*** Opening of The data ***
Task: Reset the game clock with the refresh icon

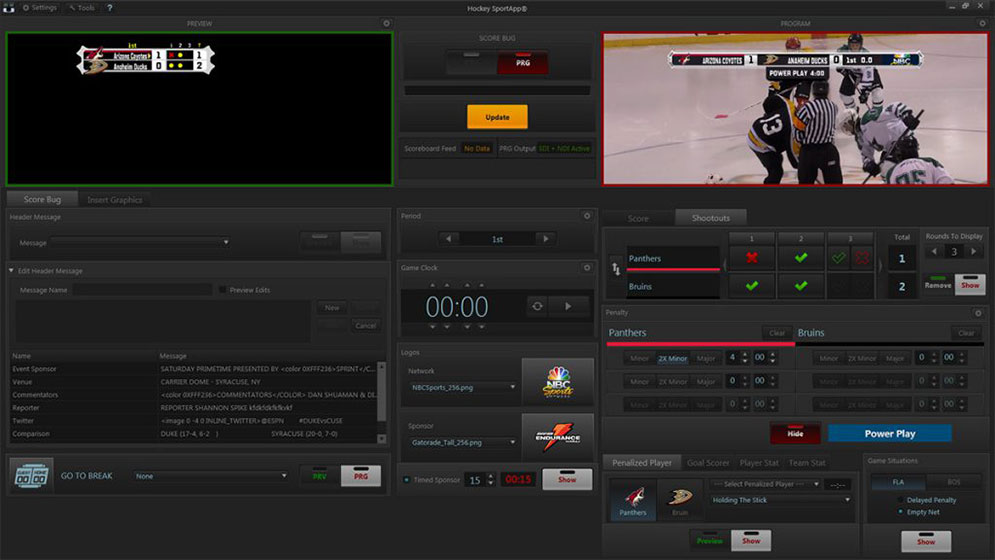Action: (537, 306)
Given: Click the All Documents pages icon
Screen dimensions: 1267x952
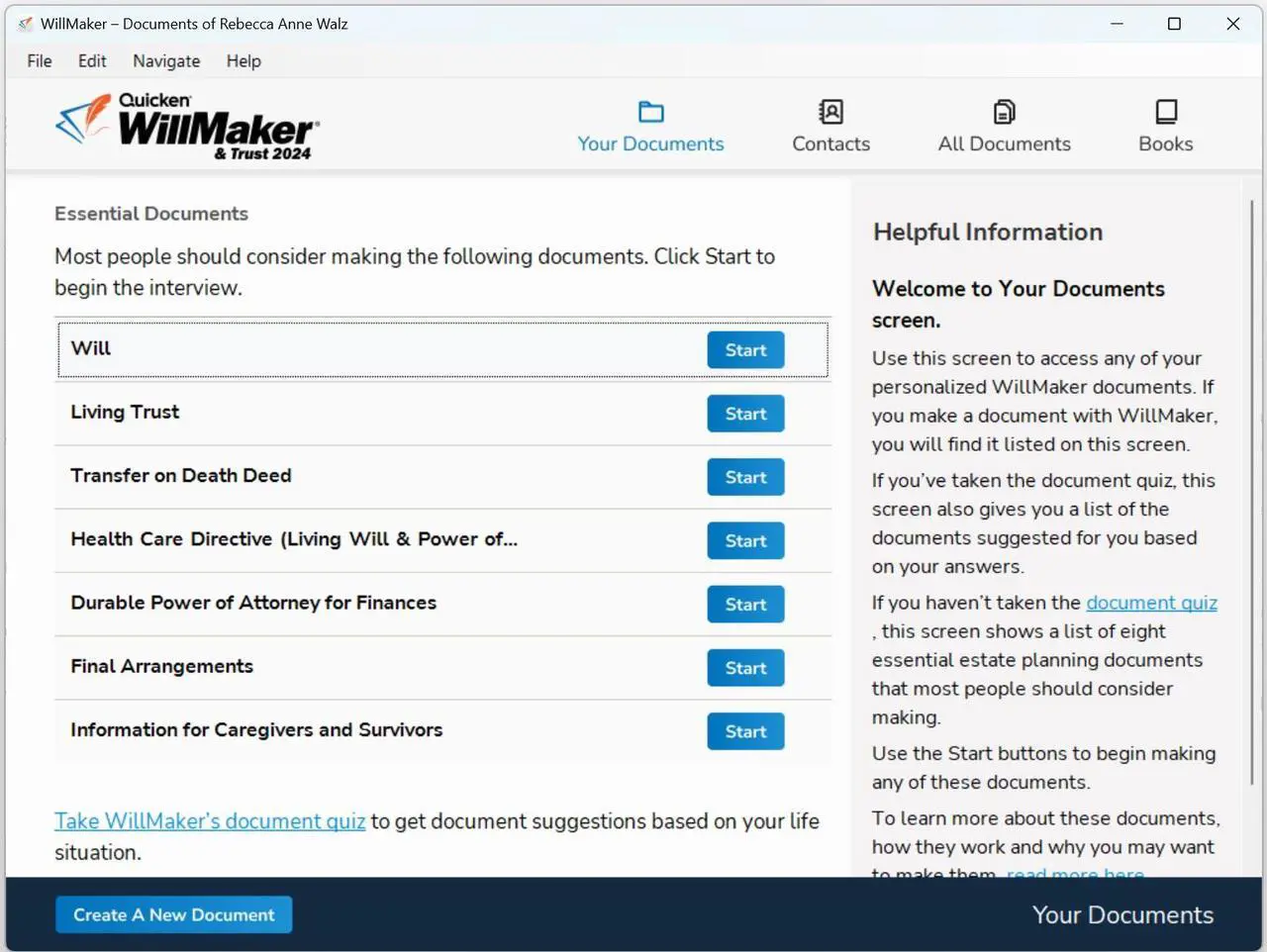Looking at the screenshot, I should coord(1004,112).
*** Close of The data ***
_Action item_: The entries are to be transcribed in full. Their pictures are not.

_Answer to this problem_:
Task: Reset the game clock with the refresh icon

Action: (537, 306)
Given: Click the All Documents pages icon
Screen dimensions: 1267x952
Looking at the screenshot, I should coord(1004,112).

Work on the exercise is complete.